Stored data entries:
┌──

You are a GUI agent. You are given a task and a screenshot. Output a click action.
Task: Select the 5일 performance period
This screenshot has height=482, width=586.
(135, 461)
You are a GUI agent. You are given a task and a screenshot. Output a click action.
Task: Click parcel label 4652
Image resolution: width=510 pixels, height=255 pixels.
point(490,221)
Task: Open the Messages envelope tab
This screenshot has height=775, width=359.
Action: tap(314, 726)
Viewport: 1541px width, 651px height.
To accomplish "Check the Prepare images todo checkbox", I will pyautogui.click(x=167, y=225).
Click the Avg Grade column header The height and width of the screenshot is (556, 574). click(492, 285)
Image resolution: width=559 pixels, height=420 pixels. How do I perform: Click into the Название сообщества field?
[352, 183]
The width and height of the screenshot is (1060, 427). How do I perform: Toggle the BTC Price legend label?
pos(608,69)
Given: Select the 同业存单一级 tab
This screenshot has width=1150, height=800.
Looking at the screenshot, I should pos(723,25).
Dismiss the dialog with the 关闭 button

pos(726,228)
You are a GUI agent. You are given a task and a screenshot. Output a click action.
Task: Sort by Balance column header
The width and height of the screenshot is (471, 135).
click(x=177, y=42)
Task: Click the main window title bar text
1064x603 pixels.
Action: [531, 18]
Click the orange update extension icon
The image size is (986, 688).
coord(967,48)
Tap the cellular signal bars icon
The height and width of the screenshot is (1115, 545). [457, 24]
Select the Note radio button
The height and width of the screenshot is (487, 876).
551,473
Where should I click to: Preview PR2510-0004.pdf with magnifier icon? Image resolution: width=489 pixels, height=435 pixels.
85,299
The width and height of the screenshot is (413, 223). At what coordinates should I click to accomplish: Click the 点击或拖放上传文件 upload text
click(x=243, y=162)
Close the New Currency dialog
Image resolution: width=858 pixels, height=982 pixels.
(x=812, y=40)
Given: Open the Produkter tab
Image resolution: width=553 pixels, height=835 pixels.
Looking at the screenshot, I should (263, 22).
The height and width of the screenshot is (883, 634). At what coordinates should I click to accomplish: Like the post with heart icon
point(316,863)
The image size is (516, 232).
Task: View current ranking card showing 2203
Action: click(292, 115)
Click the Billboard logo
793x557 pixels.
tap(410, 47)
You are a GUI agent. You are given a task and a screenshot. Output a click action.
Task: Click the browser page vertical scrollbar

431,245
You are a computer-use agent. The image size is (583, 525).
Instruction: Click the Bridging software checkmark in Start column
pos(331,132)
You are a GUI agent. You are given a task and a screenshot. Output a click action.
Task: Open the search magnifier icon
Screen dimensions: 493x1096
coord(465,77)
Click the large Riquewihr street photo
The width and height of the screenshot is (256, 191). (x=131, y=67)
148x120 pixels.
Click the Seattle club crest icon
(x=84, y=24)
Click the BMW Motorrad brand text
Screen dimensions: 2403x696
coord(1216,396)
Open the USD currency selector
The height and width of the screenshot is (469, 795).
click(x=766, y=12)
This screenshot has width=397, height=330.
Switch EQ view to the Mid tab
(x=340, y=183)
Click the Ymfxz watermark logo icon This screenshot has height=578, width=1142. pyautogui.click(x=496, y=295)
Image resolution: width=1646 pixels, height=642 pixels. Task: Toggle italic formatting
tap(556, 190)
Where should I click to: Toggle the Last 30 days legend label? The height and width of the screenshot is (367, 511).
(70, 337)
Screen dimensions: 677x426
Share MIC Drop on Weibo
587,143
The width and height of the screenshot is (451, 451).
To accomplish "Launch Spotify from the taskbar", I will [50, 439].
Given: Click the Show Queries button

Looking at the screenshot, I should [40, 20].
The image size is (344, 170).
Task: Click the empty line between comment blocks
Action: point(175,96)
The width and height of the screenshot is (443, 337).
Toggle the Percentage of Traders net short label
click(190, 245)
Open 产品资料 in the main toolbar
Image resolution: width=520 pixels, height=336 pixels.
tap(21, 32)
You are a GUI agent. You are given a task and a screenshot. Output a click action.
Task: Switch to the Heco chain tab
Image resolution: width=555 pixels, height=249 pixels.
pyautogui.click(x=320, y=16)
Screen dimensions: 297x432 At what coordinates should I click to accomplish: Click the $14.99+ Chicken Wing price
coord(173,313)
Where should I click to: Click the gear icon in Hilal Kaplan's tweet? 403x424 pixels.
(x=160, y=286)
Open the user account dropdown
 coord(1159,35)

└──

- _Exercise details_:
Report how many lines in the data include the word "will", and give nothing but the count.

- _Task result_:
2